--- Passage shown ---
August 14, 2017

Word Embeddings in the Pāli Canon

png

Is there a point where Buddhism and artificial intelligence could converge? Yes, there are already some perspectives on how a religion so grounded in the human conscious experience would regard a hypothetical sentient machine; one can only wonder how such an alien intelligence would itself consider introspective practices created by and for our own organic minds. A more practical starting point might be using machine learning to help us understand Buddhism, especially those of us in parts of the world to which it has only been introduced within the past few generations. There are many good high-level introductory resources, but more serious students must navigate a massive amount of scripture and philosophy, full of terms and concepts that are notoriously difficult to translate well into Western languages, without the benefit of a long-term cultural context.

In this post, I’m implementing the word2vec architecture with Tensorflow and using it to learn word embeddings for a large subset of the Pāli Canon, the oldest collection of Buddhist scriptures. I’ll show results comparable to the original implementation, and along the way will highlight some interesting structure that emerges from the text.

The Pāli Canon

The Pāli Canon is the portrayal of Buddhist philosophy closest to the original teachings of Gautama Buddha, who lived between the 4th and 6th centuries BCE. After generations of oral transmission by monks, it was committed to writing in the Pāli language in 29 BCE, complete with its distinctively lyrical, repetitive style that made it ideal for memorization and chanting. In addition to elucidating the foundations of Buddhist thought, text in the Pāli Canon reveals insights into a wide cross section of life in India at the end of the Vedic period, a time of significant social, political, philosophical and religious change.

Specifically, I am examing one the three divisions of the Pāli Canon called the Sutta Pitaka. The Sutta Pitaka is a collection of suttas (or sutras), which are typically discourses, poetry and other short writings. They are usually delivered by the Buddha himself and include sermons, instructions and training for monks, debates with other religious thinkers of the era, and conversations with a whole galaxy of people, from homeless wanderers to kings and celestial beings.
--- Data excerpts ---
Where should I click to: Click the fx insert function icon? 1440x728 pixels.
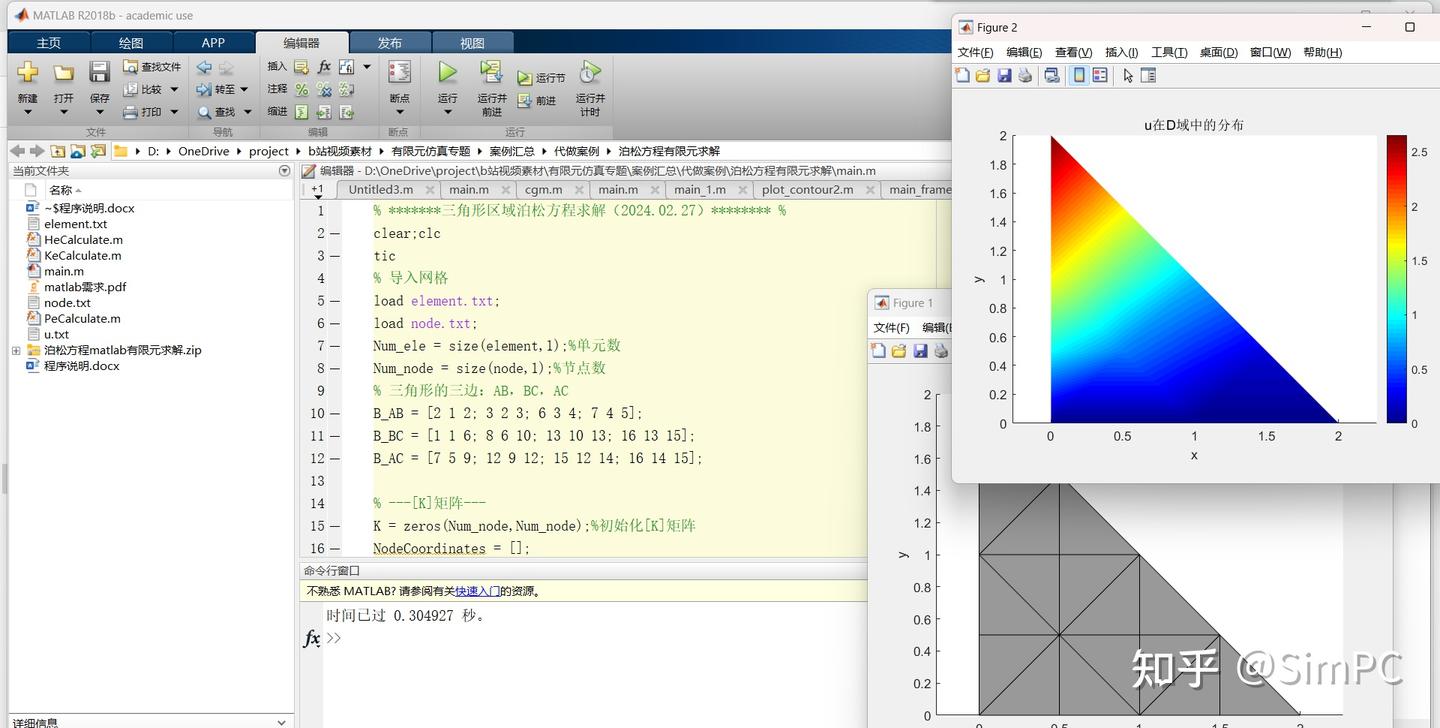click(x=324, y=67)
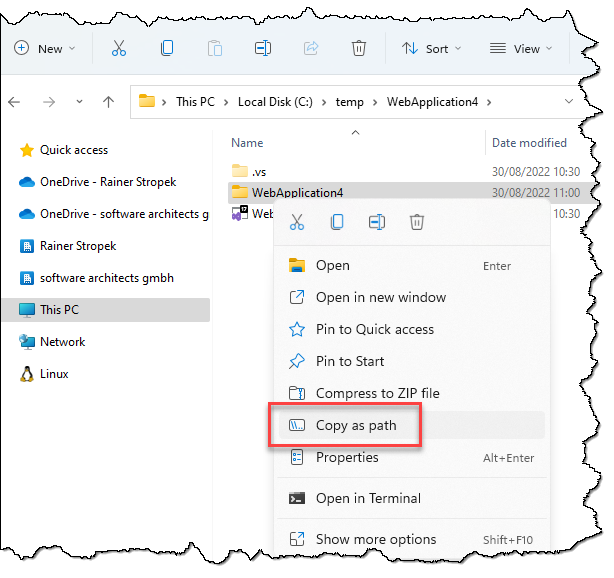Click the Rename icon in the context menu
The width and height of the screenshot is (614, 578).
coord(377,222)
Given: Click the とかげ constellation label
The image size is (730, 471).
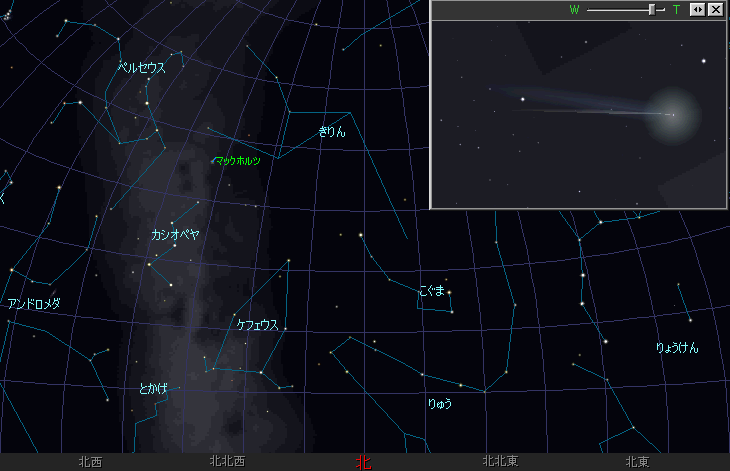Looking at the screenshot, I should click(154, 388).
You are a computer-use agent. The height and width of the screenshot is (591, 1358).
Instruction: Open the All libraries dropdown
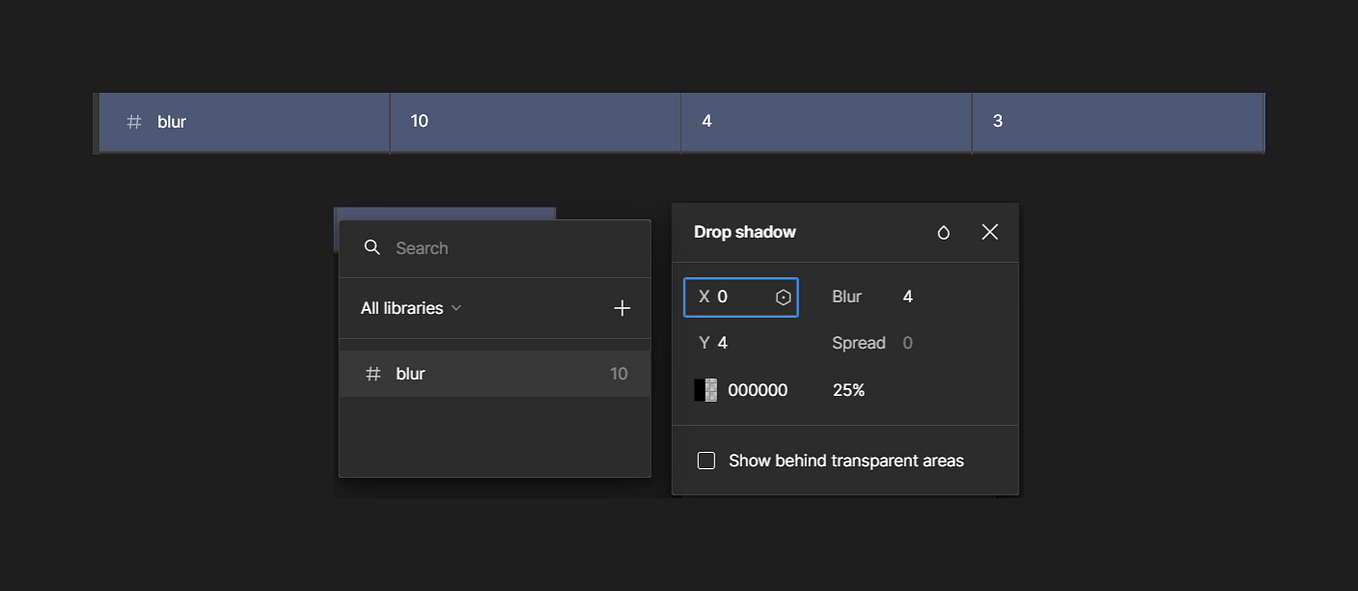(409, 308)
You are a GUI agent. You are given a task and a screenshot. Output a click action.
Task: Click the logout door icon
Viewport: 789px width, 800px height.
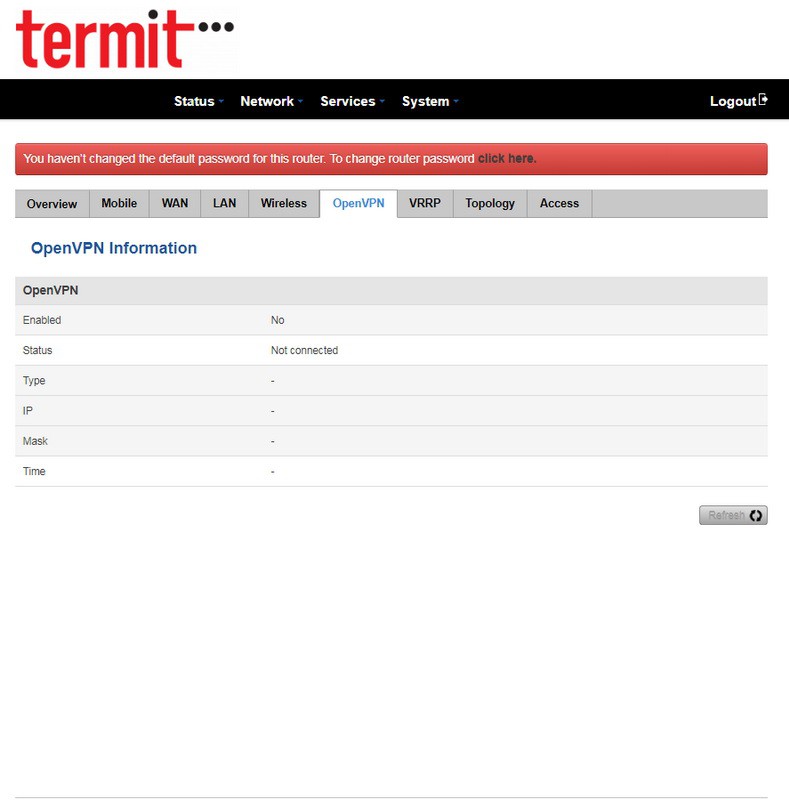tap(764, 100)
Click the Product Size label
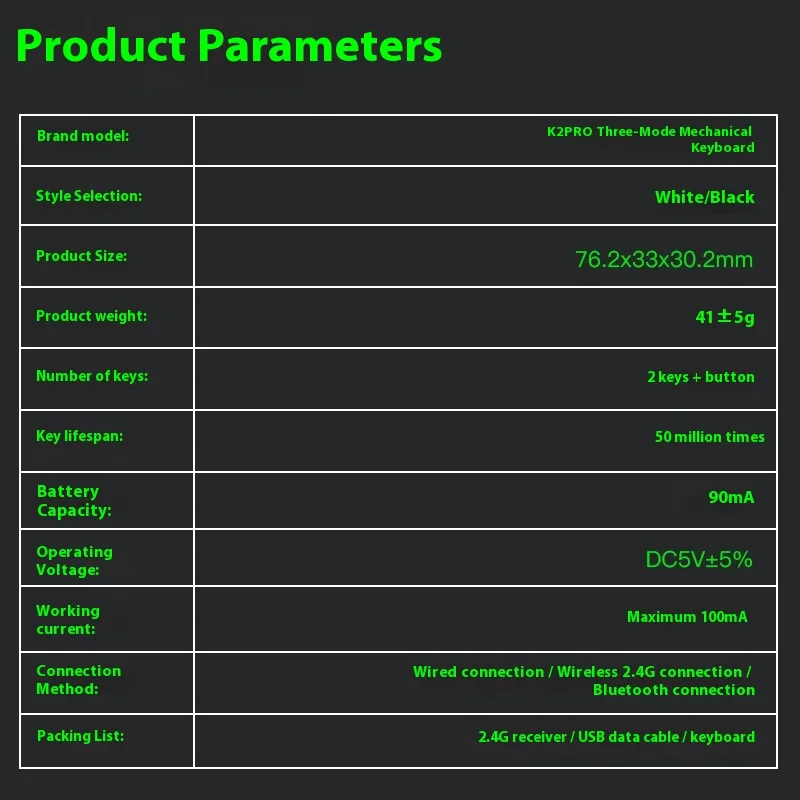800x800 pixels. point(82,256)
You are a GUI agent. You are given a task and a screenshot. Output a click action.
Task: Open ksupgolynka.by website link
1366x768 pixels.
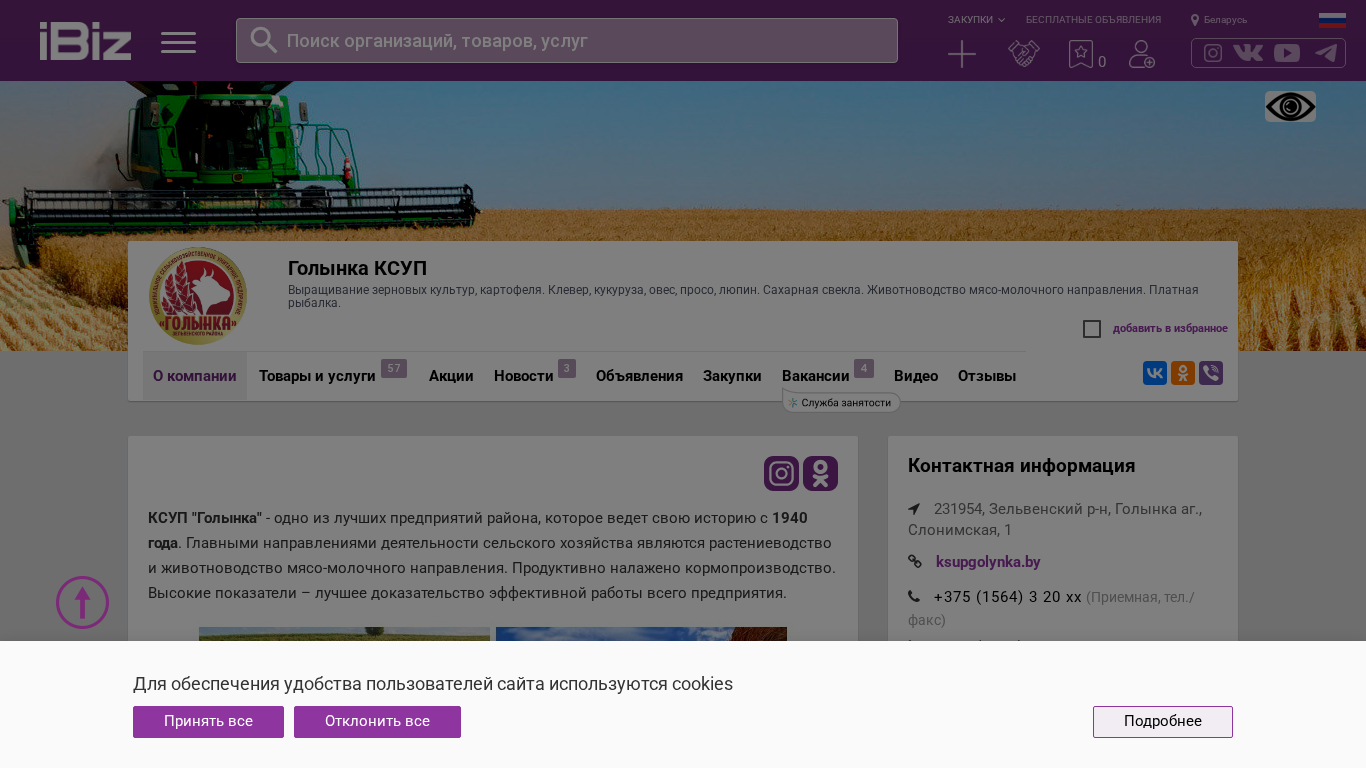pos(987,562)
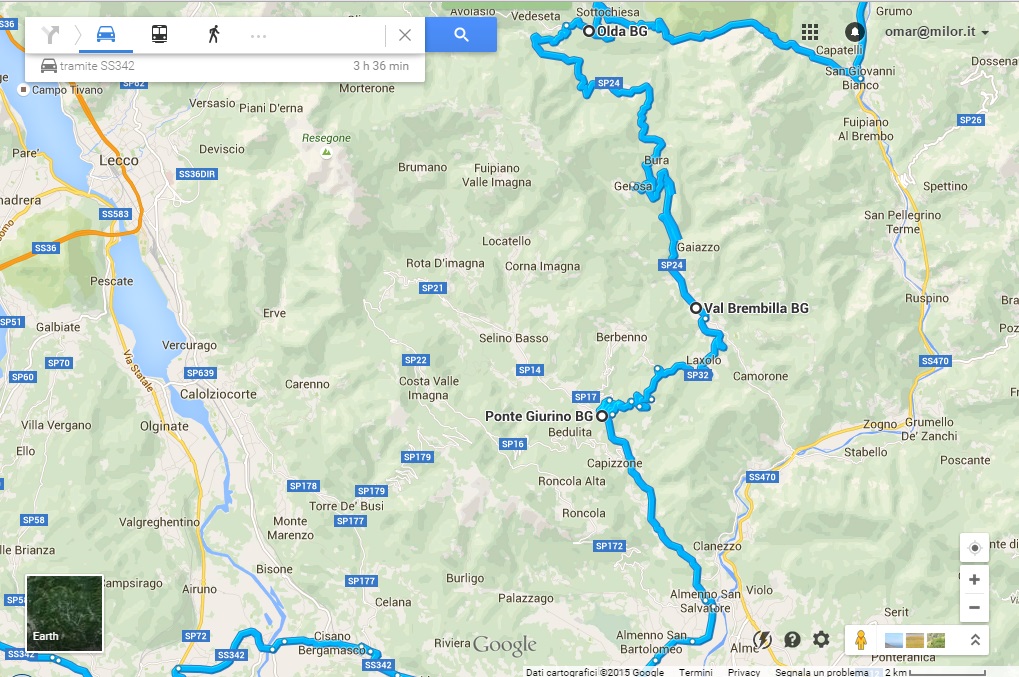Open the Google apps grid
This screenshot has width=1019, height=677.
coord(810,32)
---
• [Tasks and exercises]:
A - Output the part of the Pāli Canon post starting with "The Pāli Canon is" and going on through "and religious change.".
B - In the Pāli Canon post, which division of the Pāli Canon does the author examine?
The records are separate material from the Pāli Canon post.

• [Results in order]:
A -
The Pāli Canon is the portrayal of Buddhist philosophy closest to the original teachings of Gautama Buddha, who lived between the 4th and 6th centuries BCE. After generations of oral transmission by monks, it was committed to writing in the Pāli language in 29 BCE, complete with its distinctively lyrical, repetitive style that made it ideal for memorization and chanting. In addition to elucidating the foundations of Buddhist thought, text in the Pāli Canon reveals insights into a wide cross section of life in India at the end of the Vedic period, a time of significant social, political, philosophical and religious change.

B - The Sutta Pitaka.